Joaquín Navarro-Valls, mówi o "Leksykonie" Uśmiech , że analizuje on szereg pojęć, o których wiele mówi się w naszej epoce, a które są niezwykle dwuznaczne, i którymi ludzie posługują się z niewzruszoną pewnością, podczas gdy w rzeczywistości ich treść w żadnym razie nie jest pewna. Uważa, że jest to kwestia niezwykle ważna dla kultury: „odczuwamy potrzebę krytyki, definiowania używanych przez nas słów. W przeciwnym razie mamy do czynienia z dialogiem między „głuchymi”.” Potwierdza, że prośby o „wyjaśnianie pojęć czy nauki kościelnej docierają do Stolicy Apostolskiej od wielu Episkopatów i świeckich intelektualistów z całego świata”, i ma „nadzieję, że książka ta będzie mieć wielu czytelników.”

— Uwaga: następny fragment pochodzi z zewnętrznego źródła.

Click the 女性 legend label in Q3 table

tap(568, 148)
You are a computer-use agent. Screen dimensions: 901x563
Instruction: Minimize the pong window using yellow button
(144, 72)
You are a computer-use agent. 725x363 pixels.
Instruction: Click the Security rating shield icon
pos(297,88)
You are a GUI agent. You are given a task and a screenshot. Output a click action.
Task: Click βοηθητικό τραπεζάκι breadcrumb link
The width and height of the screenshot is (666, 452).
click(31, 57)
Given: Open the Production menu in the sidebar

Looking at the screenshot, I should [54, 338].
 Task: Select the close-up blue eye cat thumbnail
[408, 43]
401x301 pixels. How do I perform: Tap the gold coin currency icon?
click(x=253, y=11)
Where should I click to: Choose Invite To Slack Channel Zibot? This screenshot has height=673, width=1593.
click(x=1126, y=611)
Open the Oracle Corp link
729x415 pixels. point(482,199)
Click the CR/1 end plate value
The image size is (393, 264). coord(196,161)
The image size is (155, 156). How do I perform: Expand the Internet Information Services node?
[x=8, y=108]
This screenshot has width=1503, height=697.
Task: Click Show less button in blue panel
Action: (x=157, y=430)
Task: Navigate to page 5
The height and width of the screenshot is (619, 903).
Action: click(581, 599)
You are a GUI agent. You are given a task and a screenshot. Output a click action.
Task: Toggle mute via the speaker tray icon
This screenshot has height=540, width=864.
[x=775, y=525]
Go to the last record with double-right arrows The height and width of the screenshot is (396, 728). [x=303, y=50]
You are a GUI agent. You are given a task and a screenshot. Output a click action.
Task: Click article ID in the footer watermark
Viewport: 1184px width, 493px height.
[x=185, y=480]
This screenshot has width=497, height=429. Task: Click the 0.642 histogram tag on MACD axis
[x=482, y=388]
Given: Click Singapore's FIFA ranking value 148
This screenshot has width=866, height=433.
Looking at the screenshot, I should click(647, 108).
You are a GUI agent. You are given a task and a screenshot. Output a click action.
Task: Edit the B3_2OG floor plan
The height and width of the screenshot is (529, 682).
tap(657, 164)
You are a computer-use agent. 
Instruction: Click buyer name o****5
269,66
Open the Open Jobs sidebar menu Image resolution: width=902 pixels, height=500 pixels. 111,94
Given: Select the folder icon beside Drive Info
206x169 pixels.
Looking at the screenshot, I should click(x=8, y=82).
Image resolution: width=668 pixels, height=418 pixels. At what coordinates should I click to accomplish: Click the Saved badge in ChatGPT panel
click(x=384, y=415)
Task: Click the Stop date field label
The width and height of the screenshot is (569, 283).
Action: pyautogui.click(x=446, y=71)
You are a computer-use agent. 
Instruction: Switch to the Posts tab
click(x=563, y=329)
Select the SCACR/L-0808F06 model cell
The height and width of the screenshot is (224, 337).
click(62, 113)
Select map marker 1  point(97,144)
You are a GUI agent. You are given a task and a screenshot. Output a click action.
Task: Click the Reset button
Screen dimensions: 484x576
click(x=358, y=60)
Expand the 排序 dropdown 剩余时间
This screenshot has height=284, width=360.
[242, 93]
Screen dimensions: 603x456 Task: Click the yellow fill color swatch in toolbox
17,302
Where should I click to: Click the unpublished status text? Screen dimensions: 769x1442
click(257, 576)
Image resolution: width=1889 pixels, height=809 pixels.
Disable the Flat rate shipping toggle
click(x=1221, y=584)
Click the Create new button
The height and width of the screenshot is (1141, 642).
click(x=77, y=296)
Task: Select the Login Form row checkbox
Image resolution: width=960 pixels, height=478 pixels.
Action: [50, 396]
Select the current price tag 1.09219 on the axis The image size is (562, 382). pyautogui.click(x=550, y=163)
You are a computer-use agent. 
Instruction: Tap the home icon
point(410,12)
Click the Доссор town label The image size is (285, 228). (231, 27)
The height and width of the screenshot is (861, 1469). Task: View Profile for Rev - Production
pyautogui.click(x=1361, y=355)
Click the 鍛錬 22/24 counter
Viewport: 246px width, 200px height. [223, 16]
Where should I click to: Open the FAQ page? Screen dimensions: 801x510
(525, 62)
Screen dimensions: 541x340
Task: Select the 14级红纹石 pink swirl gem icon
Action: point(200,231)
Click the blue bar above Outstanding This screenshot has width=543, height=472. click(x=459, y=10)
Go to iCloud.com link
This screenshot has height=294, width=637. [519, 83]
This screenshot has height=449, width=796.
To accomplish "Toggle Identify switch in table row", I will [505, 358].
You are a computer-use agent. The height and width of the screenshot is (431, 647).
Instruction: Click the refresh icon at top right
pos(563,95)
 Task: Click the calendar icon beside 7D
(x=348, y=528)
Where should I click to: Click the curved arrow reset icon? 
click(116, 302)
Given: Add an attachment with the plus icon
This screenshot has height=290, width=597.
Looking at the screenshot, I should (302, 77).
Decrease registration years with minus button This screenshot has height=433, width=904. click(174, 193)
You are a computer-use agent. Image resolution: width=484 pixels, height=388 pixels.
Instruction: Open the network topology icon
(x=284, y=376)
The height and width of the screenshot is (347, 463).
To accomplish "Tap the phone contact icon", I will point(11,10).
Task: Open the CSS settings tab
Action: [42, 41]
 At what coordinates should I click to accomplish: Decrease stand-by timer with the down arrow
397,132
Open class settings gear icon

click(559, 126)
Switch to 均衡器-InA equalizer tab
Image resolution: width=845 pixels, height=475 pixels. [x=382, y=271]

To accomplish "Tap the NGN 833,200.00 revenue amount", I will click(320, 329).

Ks. Adam Boniecki uważa mniej więcej, że :? : „niby-ewangeliczny styl: "tak-tak, nie-nie" chwilami przeraża.”, a swoje wątpliwości podsumowuje ostrą przyganą:„Świat jest jak pobity przez zbójców człowiek /, a Kościół (widziany przez pryzmat "Leksykonu") jawi się przy nim jak... nie, nie jak dobry Samarytanin z osiołkiem i jakimiś tam oliwami, ale jako chirurg, który ze skalpelem w ręku zabiera się do operacji. Bez znieczulenia.”


- ZosiaII - 03-01-2006 18:49

meta napisał(a):Wypowiedzi rzecznika Stolicy apostolskiej i redaktora naczelnego „Tygodnika Powszechnego” to taka typowa próbka poglądów:
Watykan swoje, o. Boniecki swoje:
Jakie to szczęście, że mamy jeszcze tak przytomnych duchownych jak ks. Boniecki. Niedawno obchodził 70-te urodziny. Mogę się tylko modlić, aby nie umarł, dopóki nie wychowa pokolenia swoich następców.


- meta - 03-01-2006 19:11

Cytat:meta: Watykan swoje, o. Boniecki swoje:
ZosiaII: /mamy jeszcze /przytomnych duchownych jak ks. Boniecki.
:zmieszany: - to co mówisz brzmi tak jakbyś negowała stanowisko Watykanu.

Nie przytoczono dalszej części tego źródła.